Dix-septième album studio, Bad As Me n’a donc pas grand-chose à prouver. C’est sa principale force. Fonctionnant à la manière d’un catalogue des postures et autres rictus « waitsiens », il résume à la perfection l’itinéraire du bonhomme (et servira à cet égard de bonne introduction aux novices).

« All on board », grogne-t-il ainsi dès Chicago, le morceau d’ouverture. Sur Talking At The Same Time, à l’inverse, il couine sur un piano de saloon, les cuivres claudiquant assurant la pompe. Sur le morceau-titre, il fait figure de soul man tordu, un poil effrayant quand il reprend sa voix grave. Du cabotinage? Certes, et pourtant irrésistible. Comme sur Satisfied, sur lequel il hurle comme un lion, titillant le Satisfaction des Stones. Keith Richards est d’ailleurs du voyage, comme sur Last Leaf, touchante ballade de fin de nuit: « I’m the last leaf on the tree/The autumn took the rest but they won’t take me. »

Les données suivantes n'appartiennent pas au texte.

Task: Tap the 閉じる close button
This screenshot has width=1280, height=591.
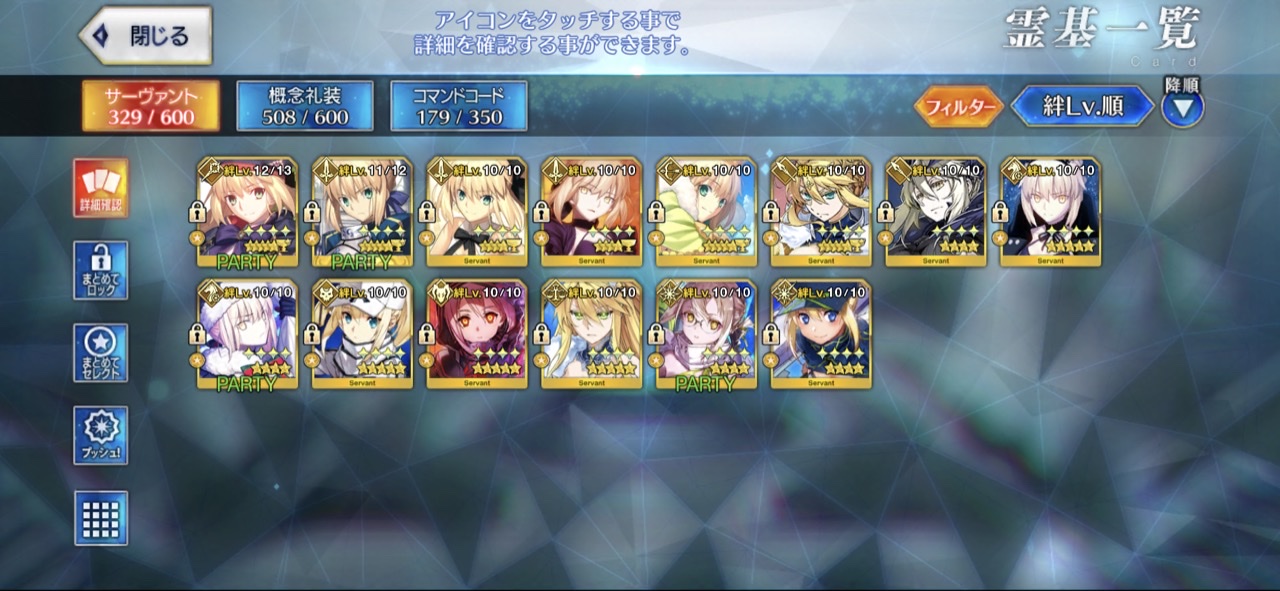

Bien sûr, Bad As Me ne résout pas l’inextricable équation Tom Waits: celle qui mélange à la fois l’authenticité du blues et la posture, à la limite parfois de la caricature. Mais c’est aussi là, dans cette fuite permanente, dans cette manière de se faufiler entre les archétypes et les accents plus personnels que Waits continue à fasciner. Car Waits n’est pas qu’une figure cartoonesque désincarnée, sorte de big bad woolf rock’n’roll. Le bonhomme a beau avoir toujours évité la chanson trop engagée, il ne peut s’empêcher d’ouvrir la fenêtre et d’allumer le poste de télévision. « Someone makes money when there’s blood in the street », dénonce-t-il sur Talking At The Same Time. Ou encore un peu plus loin,  » ils ont les fruits, nous avons l’épluchure ». Mais le vrai tour de force arrive à la fin du disque. Hell Broke Luce évoque le retour au pays d’un vétéran d’Irak. Frontal et rageur, Waits renoue ici avec les percussions osseuses de Bone Machine, avant de carboniser le morceau à coups de guitares électriques (Marc Ribot, Keith Richards, côte à côte). En toute fin, l’accordéon de New Year’s Eve calme encore le jeu d’un album plus hétéroclite que d’habitude. Une qualité? Plutôt. Car si Bad As Me ne chamboule peut-être pas le paysage waitsien, il n’arrive toujours pas non plus à l’épuiser.